* EXTRACTED DATA *
§ §
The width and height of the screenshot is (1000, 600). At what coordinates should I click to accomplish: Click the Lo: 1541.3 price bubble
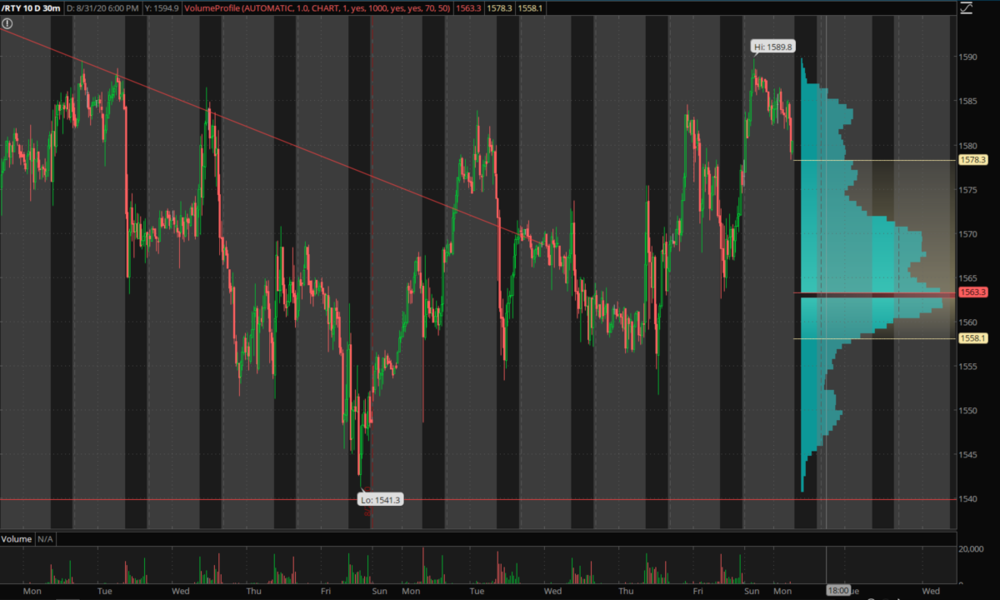[x=381, y=499]
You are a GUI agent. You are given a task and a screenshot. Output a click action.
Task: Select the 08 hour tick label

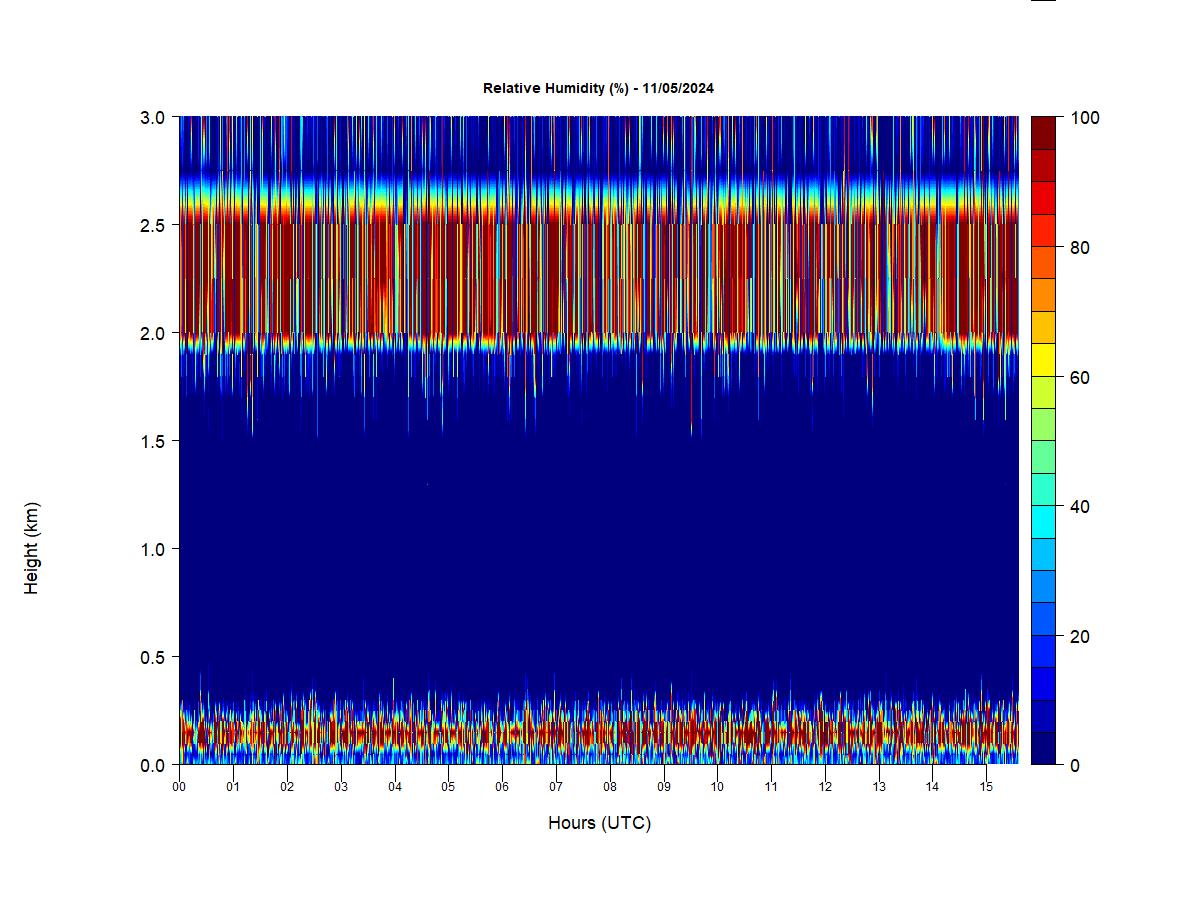[x=609, y=787]
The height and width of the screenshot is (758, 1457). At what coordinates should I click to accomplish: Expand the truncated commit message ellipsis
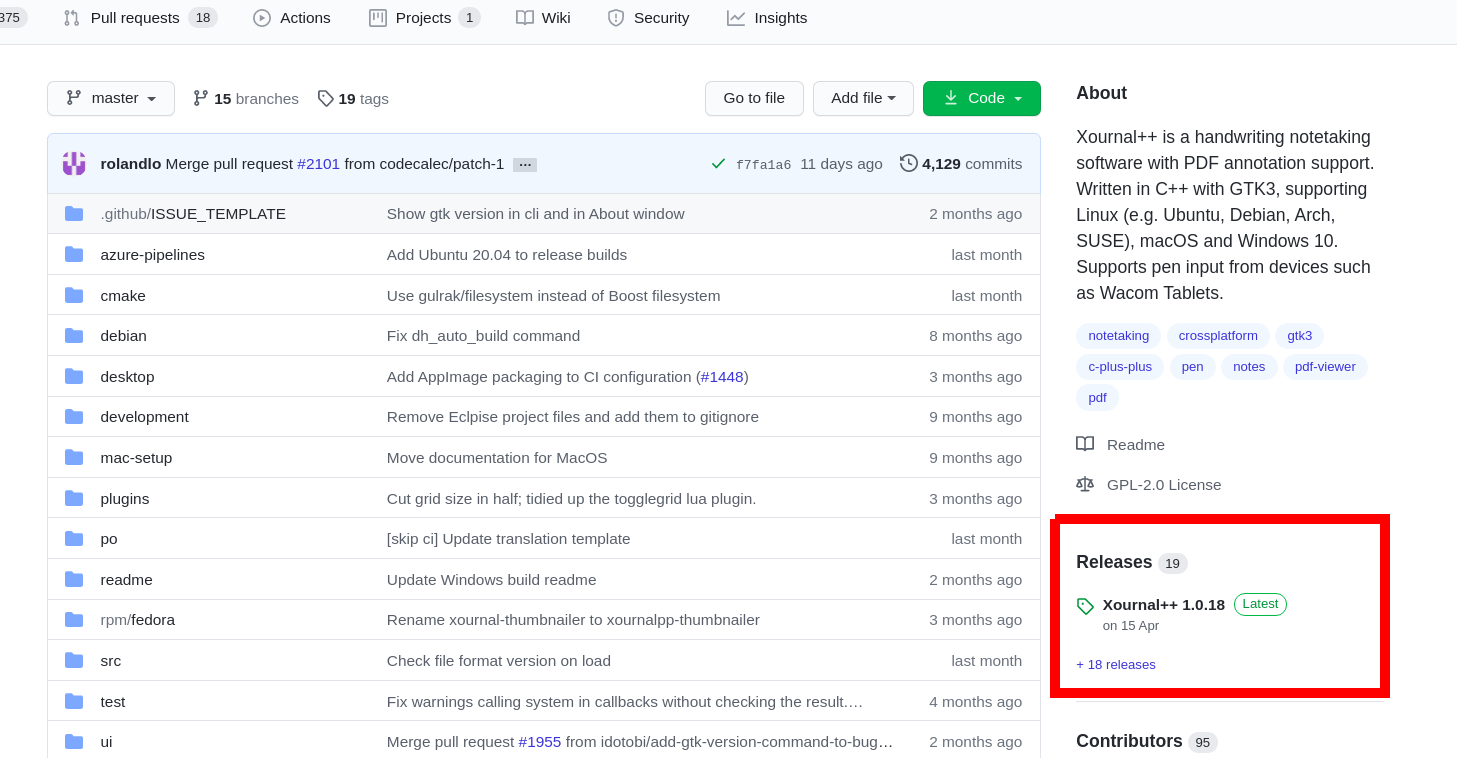point(524,164)
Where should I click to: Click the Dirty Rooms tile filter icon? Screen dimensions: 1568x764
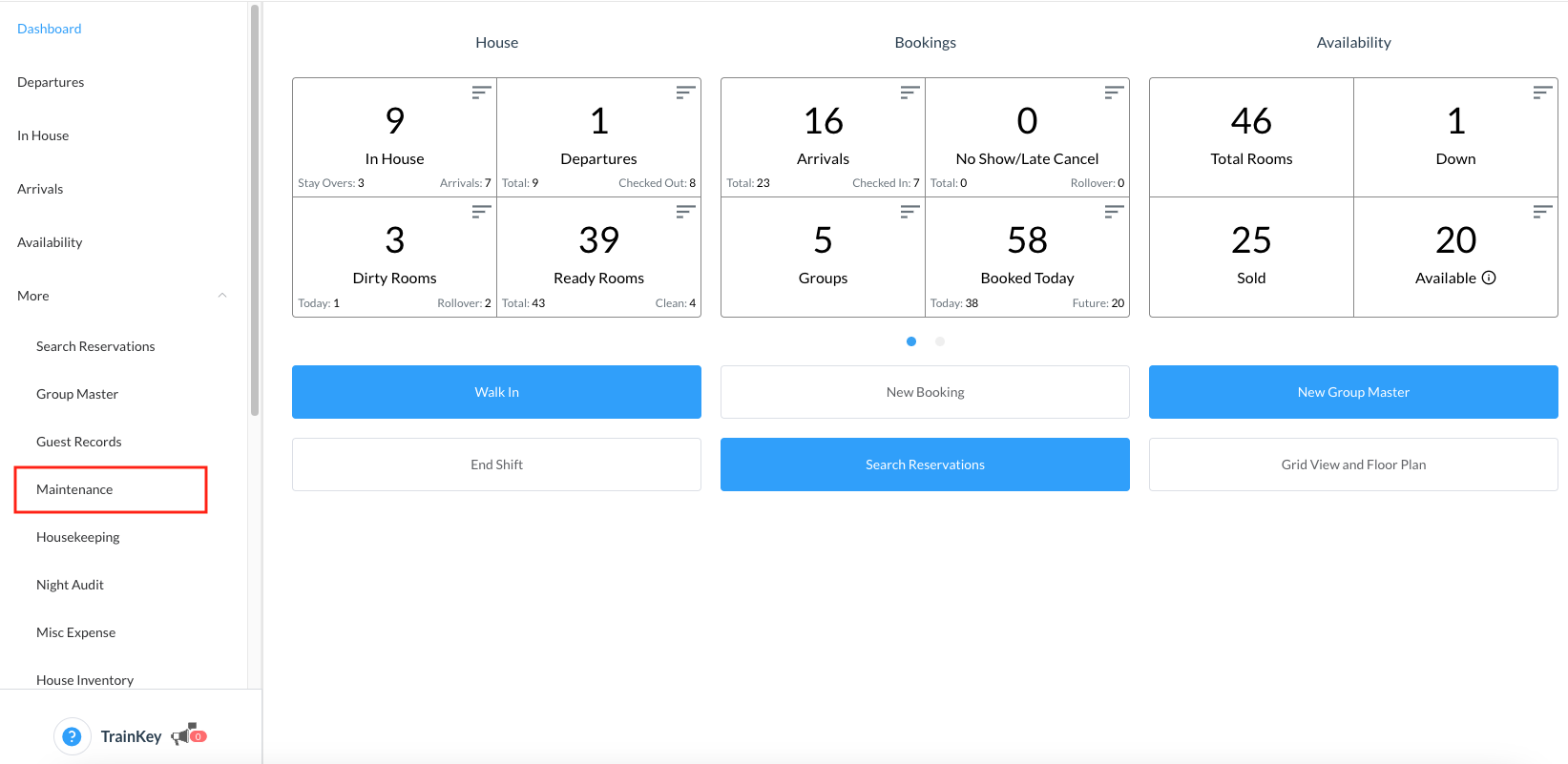point(481,212)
§ §
* REQUIRED WORK *
Starting at the line that contains "The height and", return every line through the end of the records above exactly as written, and return no pictures.

* SOLUTION *
The height and width of the screenshot is (758, 1457). At what coordinates should I click to accomplish: Expand the truncated commit message ellipsis
point(524,164)
Where should I click to: Click the Dirty Rooms tile filter icon? Screen dimensions: 1568x764
point(481,212)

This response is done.